Google Turns AlphaFold Loose On the Entire Human Genome (arstechnica.com) 20
An anonymous reader quotes a report from Ars Technica: Just one week after Google's DeepMind AI group finally described its biology efforts in detail, the company is releasing a paper that explains how it analyzed nearly every protein encoded in the human genome and predicted its likely three-dimensional structure -- a structure that can be critical for understanding disease and designing treatments. In the very near future, all of these structures will be released under a Creative Commons license via the European Bioinformatics Institute, which already hosts a major database of protein structures. In a press conference associated with the paper's release, DeepMind's Demis Hassabis made clear that the company isn't stopping there. In addition to the work described in the paper, the company will release structural predictions for the genomes of 20 major research organisms, from yeast to fruit flies to mice. In total, the database launch will include roughly 350,000 protein structures.
[...]
At some point in the near future (possibly by the time you read this), all this data will be available on a dedicated website hosted by the European Bioinformatics Institute, a European Union-funded organization that describes itself in part as follows: "We make the world's public biological data freely available to the scientific community via a range of services and tools." The AlphaFold data will be no exception; once the above link is live, anyone can use it to download information on the human protein of their choice. Or, as mentioned above, the mouse, yeast, or fruit fly version. The 20 organisms that will see their data released are also just a start. DeepMind's Demis Hassabis said that over the next few months, the team will target every gene sequence available in DNA databases. By the time this work is done, over 100 million proteins should have predicted structures. Hassabis wrapped up his part of the announcement by saying, "We think this is the most significant contribution AI has made to science to date." It would be difficult to argue otherwise. Further reading: Google details its protein-folding software, academics offer an alternative (Ars Technica)
[...]
At some point in the near future (possibly by the time you read this), all this data will be available on a dedicated website hosted by the European Bioinformatics Institute, a European Union-funded organization that describes itself in part as follows: "We make the world's public biological data freely available to the scientific community via a range of services and tools." The AlphaFold data will be no exception; once the above link is live, anyone can use it to download information on the human protein of their choice. Or, as mentioned above, the mouse, yeast, or fruit fly version. The 20 organisms that will see their data released are also just a start. DeepMind's Demis Hassabis said that over the next few months, the team will target every gene sequence available in DNA databases. By the time this work is done, over 100 million proteins should have predicted structures. Hassabis wrapped up his part of the announcement by saying, "We think this is the most significant contribution AI has made to science to date." It would be difficult to argue otherwise. Further reading: Google details its protein-folding software, academics offer an alternative (Ars Technica)
Their results are not on the entire human genome (Score:4, Interesting)
Two fo the largest proteins, titin and nebulin are not represented in their current data set.
Titin is around ~30,000 amino acids and the current database has a small titin-like sequence from
the rat genome. Apparently their method only works with small globular proteins.
So....? (Score:2)
Does that mean we're getting close to real-life kawaii nekomimi?
Re: (Score:2)
> Does that mean we're getting close to real-life kawaii nekomimi?
I misread the program's name as AlphaFood, and started to worry about the age of Long Pig.
AI and Google (Score:1)
Re: Better viruses in the future through bioengine (Score:1)
As do cretins
Prediction != Ground Truth (Score:4, Informative)

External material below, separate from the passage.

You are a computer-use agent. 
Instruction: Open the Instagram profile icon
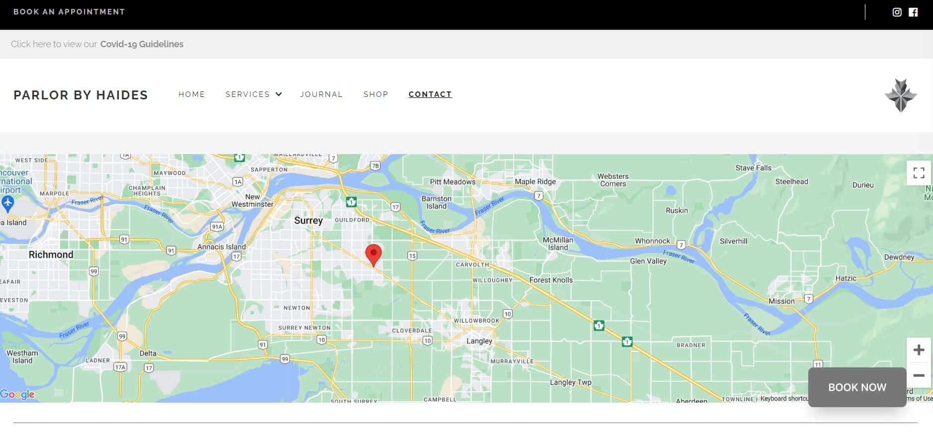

IIUC, these are high-confidence predictions, but not the ground truth. It's a step up from exhaustive searches that have been used for decades.
It's highly likely to reduce the problem space by an amazing amount, which is awesome, but we're still operating in best-guess situation. They are good guesses though.
Re: (Score:3, Interesting)
IIUC, these are high-confidence predictions, but not the ground truth. It's a step up from exhaustive searches that have been used for decades.
It's highly likely to reduce the problem space by an amazing amount, which is awesome, but we're still operating in best-guess situation. They are good guesses though.
But that is a very good guess. In the recent CASP competition (competition of prediction of protein structures from the sequence), for more than than two-thirds of the competition entries the accuracy of prediction was similar to the experimental accuracy (X-ray crystallography). While it is just a guess, it's in many cases a really good guess. https://fortune.com/2020/11/30... [fortune.com]
Just saying, but... (Score:4, Funny)
...can we not have stories titled "Google Turns xyz Loose On the Entire Human Genome" in the future?
It's been a rough 18 months.
Thanks.
Re: (Score:3, Funny)
Re: (Score:2, Interesting)
In this particular case, by buying the British company concerned (DeepMind).
Trending (Score:3)
The last century was the century of electronics. This century will be one of microbiology and genetics. Though America might be about to get left behind if Rand Paul has his way.